Phage course provides first-years with hands-on research
Imagine you’re sick. What if your doctor told you that the only way to cure your sickness was by injecting you with millions of viruses? This treatment could be a reality in the next decade, with the growing re-emergence of bacteriophage research and medical therapy.
Named from the Latin root “phage,” which means “to eat,” bacteriophages — also called phages — are viruses that systematically infect and kill bacteria. While they were discovered and used to treat previously incurable infections in the’20s and ’30s, they were abandoned as a remedy after the discovery of antibiotics in the ’40s. However, with increasingly pervasive antibiotic-resistant bacteria, doctors throughout the world are reviving old bacteriophage practices.
Each phage targets a specific strand of bacteria to use as a host. After identifying an accommodating host, the phage injects its genetic material into the bacterial cell, hijacks the machinery of the cell, and converts it into a phage production factory. In this way, the phage helps itself by reproducing and helps humans by eliminating the targeted bacteria.
With the emerging field, faculty at Carnegie Mellon partnered with the Howard Hughes Medical Institute to offer the Phage Genomics Research course to undergraduate first-years from the Mellon College of Science. With the overarching vision of learning more about bacteriophages, the Howard Hughes Medical Institute is working with almost 90 other universities to put on this course.
The course exposes students to research by sending them on a phage hunt. Students have the opportunity to find their own unique phage, sequence its genetic material, name it anything they would like, and publish their phage to a growing database of bacteriophage species. Because phages exist everywhere in the world, students collect a sample of soil from their hometown and bring it with them to Carnegie Mellon. After isolating the phage from the soil through experimental techniques, students use computational methods to sequence its genetic material.

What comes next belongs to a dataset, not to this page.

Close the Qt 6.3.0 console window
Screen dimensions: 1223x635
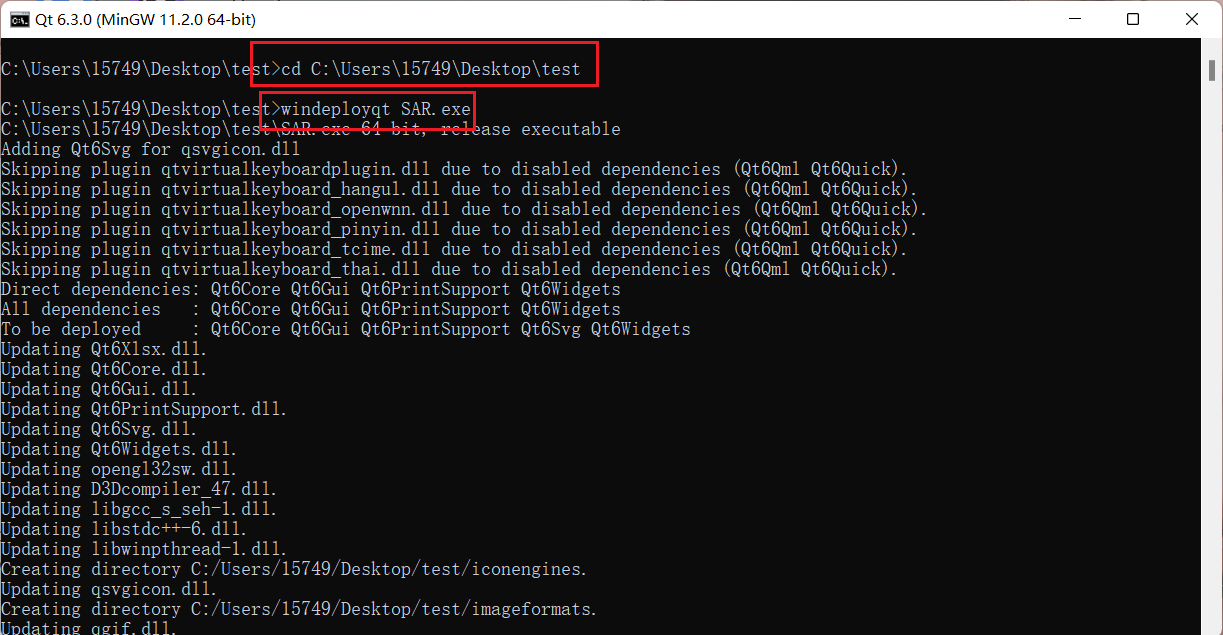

“We are the only institution, of the 87 schools that offer this program, that has our students sequence the DNA of the phages,” said Maggie Braun, one of the course’s teachers and Carnegie Mellon’s assistant head for undergraduate affairs at the Mellon College of Science.
After naming and publishing their results, the students have an opportunity to partake in a group project where they can explore and research any aspect of the phage they wish.
“The biggest thing that I see students get out of the course is making connections between what they heard about in their classes and actually putting those things to use in a lab,” Braun said.
The research course goes beyond introducing students to lab work. Phage research has enormous potential in the field of medicine. Jennifer Huang, a first-year biology major currently taking the course, said, “The phage course is very exciting because it exposes us to research in an emerging field that has intriguing questions yet to be answered.”
There are hundreds of thousands of phage species still to be found, and every additional phage adds to the growing body of research. According to Braun, every student that takes the class has discovered their own unique phage.
Though each student’s work might seem insignificant on the grand scale, people one day might be treated and cured by a phage analyzed by a student at Carnegie Mellon.